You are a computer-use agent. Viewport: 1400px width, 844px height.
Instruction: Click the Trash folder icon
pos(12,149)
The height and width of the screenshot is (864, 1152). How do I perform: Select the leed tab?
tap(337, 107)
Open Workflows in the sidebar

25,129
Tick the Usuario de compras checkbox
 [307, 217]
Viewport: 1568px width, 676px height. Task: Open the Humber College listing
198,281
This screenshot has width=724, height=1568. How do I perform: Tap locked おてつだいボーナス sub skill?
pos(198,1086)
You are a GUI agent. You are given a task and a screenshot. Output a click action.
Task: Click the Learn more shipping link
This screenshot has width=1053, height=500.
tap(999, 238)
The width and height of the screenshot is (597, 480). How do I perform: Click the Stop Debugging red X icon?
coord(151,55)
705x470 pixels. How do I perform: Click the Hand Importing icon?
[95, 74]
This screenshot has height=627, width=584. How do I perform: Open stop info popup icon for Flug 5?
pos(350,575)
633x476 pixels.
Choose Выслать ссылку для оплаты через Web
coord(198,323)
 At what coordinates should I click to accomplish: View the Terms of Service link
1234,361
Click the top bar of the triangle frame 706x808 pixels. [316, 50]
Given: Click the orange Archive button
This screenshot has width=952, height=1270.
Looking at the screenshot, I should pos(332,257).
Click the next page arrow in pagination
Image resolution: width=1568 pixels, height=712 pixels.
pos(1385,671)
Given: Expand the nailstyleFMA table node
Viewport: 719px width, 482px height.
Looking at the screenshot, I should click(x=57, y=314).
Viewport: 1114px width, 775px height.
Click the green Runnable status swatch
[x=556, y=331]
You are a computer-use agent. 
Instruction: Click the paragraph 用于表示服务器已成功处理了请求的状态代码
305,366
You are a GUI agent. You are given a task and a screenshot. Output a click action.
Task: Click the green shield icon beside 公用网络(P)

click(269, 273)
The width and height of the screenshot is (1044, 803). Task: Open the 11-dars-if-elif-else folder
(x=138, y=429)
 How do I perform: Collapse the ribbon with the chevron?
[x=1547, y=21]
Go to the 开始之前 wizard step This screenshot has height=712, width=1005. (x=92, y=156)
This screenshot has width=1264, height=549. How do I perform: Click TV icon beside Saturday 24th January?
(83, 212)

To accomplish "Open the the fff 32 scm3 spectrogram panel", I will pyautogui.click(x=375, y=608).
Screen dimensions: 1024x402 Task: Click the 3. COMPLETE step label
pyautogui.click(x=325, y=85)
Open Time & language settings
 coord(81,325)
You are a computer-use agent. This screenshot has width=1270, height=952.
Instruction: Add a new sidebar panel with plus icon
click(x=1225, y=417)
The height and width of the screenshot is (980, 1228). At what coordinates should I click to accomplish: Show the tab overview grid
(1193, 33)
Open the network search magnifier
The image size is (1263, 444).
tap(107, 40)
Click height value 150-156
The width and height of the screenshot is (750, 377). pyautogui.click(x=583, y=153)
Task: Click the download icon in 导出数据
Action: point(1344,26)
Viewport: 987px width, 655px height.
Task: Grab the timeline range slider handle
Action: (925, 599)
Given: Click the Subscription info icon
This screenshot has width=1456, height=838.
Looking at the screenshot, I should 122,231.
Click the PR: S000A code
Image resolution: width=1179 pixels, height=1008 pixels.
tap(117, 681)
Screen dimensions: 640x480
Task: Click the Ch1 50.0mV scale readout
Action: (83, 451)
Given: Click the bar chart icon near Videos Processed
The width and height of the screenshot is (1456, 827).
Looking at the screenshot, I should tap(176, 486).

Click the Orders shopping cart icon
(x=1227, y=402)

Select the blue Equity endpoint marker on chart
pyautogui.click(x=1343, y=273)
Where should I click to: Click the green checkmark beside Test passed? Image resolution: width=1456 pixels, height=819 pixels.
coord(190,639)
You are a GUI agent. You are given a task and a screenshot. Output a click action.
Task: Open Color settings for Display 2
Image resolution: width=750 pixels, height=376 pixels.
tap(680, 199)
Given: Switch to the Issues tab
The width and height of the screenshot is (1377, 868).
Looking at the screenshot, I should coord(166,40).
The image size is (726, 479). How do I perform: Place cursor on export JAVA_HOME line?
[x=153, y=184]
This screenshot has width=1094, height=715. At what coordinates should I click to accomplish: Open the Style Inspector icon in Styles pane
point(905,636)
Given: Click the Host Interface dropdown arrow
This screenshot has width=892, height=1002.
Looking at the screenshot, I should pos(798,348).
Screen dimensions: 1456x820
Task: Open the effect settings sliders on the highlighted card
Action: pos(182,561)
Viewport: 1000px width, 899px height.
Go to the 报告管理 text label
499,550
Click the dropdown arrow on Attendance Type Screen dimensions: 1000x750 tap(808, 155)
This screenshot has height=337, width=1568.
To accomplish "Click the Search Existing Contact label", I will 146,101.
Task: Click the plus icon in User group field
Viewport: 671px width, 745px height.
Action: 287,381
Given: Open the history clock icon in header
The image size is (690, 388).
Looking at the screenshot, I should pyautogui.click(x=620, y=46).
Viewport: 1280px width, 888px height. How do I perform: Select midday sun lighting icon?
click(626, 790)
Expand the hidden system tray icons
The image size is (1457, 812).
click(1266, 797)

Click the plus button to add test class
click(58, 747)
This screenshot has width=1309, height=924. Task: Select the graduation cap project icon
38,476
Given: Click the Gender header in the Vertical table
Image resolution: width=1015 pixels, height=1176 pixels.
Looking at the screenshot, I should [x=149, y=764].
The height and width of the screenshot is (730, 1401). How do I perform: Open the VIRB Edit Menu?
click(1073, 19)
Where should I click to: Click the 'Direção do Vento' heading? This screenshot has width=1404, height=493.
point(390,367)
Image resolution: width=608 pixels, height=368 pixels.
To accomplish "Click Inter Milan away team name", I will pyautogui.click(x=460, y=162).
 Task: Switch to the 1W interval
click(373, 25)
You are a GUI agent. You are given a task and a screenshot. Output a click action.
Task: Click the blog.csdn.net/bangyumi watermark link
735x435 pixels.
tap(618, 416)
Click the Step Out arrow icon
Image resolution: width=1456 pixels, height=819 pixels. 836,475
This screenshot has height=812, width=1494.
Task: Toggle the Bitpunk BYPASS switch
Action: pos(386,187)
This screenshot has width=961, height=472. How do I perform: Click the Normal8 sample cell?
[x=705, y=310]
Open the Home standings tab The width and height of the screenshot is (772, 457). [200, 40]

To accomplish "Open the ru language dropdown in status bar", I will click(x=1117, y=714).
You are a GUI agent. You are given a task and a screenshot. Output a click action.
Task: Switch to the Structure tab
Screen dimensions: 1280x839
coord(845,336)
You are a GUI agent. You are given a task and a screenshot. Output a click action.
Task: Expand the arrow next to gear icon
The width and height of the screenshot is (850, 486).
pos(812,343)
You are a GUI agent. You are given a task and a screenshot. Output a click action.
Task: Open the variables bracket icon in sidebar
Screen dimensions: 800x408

REQUIREMENTS:
Repeat the rows verbatim, starting with the line that contains "Given: Click the bar" and ending with the line that contains "tap(680, 199)".

FULL SOLUTION:
Given: Click the bar chart icon near Videos Processed
The width and height of the screenshot is (1456, 827).
Looking at the screenshot, I should tap(176, 486).

Click the Orders shopping cart icon
(x=1227, y=402)

Select the blue Equity endpoint marker on chart
pyautogui.click(x=1343, y=273)
Where should I click to: Click the green checkmark beside Test passed? Image resolution: width=1456 pixels, height=819 pixels.
coord(190,639)
You are a GUI agent. You are given a task and a screenshot. Output a click action.
Task: Open Color settings for Display 2
Image resolution: width=750 pixels, height=376 pixels.
tap(680, 199)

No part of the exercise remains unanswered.